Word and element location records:
========================================================================
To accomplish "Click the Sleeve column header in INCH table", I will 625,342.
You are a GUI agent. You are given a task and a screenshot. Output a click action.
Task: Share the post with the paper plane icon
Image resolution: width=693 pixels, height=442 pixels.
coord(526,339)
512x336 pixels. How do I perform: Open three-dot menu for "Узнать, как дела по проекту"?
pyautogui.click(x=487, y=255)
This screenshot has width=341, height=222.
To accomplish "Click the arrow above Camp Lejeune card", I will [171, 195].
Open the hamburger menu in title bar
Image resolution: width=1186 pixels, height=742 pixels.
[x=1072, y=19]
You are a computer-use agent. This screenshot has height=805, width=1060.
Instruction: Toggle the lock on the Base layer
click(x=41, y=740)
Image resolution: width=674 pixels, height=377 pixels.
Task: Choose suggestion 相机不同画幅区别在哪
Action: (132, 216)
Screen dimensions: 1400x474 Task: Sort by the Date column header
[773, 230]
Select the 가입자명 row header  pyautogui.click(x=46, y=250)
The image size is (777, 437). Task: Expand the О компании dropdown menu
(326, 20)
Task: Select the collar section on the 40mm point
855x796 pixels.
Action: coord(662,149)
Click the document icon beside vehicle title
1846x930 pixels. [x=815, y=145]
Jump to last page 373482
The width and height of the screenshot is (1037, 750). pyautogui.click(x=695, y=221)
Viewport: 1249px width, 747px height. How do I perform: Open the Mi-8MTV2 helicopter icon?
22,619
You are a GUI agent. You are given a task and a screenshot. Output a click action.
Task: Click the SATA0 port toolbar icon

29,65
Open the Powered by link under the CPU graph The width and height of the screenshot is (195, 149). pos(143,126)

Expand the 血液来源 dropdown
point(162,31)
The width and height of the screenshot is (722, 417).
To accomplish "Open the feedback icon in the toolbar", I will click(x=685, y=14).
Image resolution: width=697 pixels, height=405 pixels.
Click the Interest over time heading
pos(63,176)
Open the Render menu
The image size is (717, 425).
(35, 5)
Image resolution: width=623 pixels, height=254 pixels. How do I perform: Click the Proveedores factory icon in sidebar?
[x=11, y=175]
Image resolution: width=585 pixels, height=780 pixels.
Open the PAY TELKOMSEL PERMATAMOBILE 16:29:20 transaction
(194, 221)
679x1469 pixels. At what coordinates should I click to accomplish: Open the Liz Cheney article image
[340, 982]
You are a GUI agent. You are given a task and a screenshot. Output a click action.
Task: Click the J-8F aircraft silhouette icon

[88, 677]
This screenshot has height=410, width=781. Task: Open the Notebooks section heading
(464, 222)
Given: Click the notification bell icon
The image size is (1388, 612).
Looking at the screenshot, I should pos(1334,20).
========================================================================
Repeat all of the lines above exactly, from the first to the last.

## Completed task
To accomplish "Click the Sleeve column header in INCH table", I will 625,342.
You are a GUI agent. You are given a task and a screenshot. Output a click action.
Task: Share the post with the paper plane icon
Image resolution: width=693 pixels, height=442 pixels.
coord(526,339)
512x336 pixels. How do I perform: Open three-dot menu for "Узнать, как дела по проекту"?
pyautogui.click(x=487, y=255)
This screenshot has width=341, height=222.
To accomplish "Click the arrow above Camp Lejeune card", I will [171, 195].
Open the hamburger menu in title bar
Image resolution: width=1186 pixels, height=742 pixels.
[x=1072, y=19]
You are a computer-use agent. This screenshot has height=805, width=1060.
Instruction: Toggle the lock on the Base layer
click(x=41, y=740)
Image resolution: width=674 pixels, height=377 pixels.
Task: Choose suggestion 相机不同画幅区别在哪
Action: (132, 216)
Screen dimensions: 1400x474 Task: Sort by the Date column header
[773, 230]
Select the 가입자명 row header  pyautogui.click(x=46, y=250)
The image size is (777, 437). Task: Expand the О компании dropdown menu
(326, 20)
Task: Select the collar section on the 40mm point
855x796 pixels.
Action: coord(662,149)
Click the document icon beside vehicle title
1846x930 pixels. [x=815, y=145]
Jump to last page 373482
The width and height of the screenshot is (1037, 750). pyautogui.click(x=695, y=221)
Viewport: 1249px width, 747px height. How do I perform: Open the Mi-8MTV2 helicopter icon?
22,619
You are a GUI agent. You are given a task and a screenshot. Output a click action.
Task: Click the SATA0 port toolbar icon

29,65
Open the Powered by link under the CPU graph The width and height of the screenshot is (195, 149). pos(143,126)

Expand the 血液来源 dropdown
point(162,31)
The width and height of the screenshot is (722, 417).
To accomplish "Open the feedback icon in the toolbar", I will click(x=685, y=14).
Image resolution: width=697 pixels, height=405 pixels.
Click the Interest over time heading
pos(63,176)
Open the Render menu
The image size is (717, 425).
(35, 5)
Image resolution: width=623 pixels, height=254 pixels. How do I perform: Click the Proveedores factory icon in sidebar?
[x=11, y=175]
Image resolution: width=585 pixels, height=780 pixels.
Open the PAY TELKOMSEL PERMATAMOBILE 16:29:20 transaction
(194, 221)
679x1469 pixels. At what coordinates should I click to accomplish: Open the Liz Cheney article image
[340, 982]
You are a GUI agent. You are given a task and a screenshot. Output a click action.
Task: Click the J-8F aircraft silhouette icon

[88, 677]
This screenshot has height=410, width=781. Task: Open the Notebooks section heading
(464, 222)
Given: Click the notification bell icon
The image size is (1388, 612).
Looking at the screenshot, I should pos(1334,20).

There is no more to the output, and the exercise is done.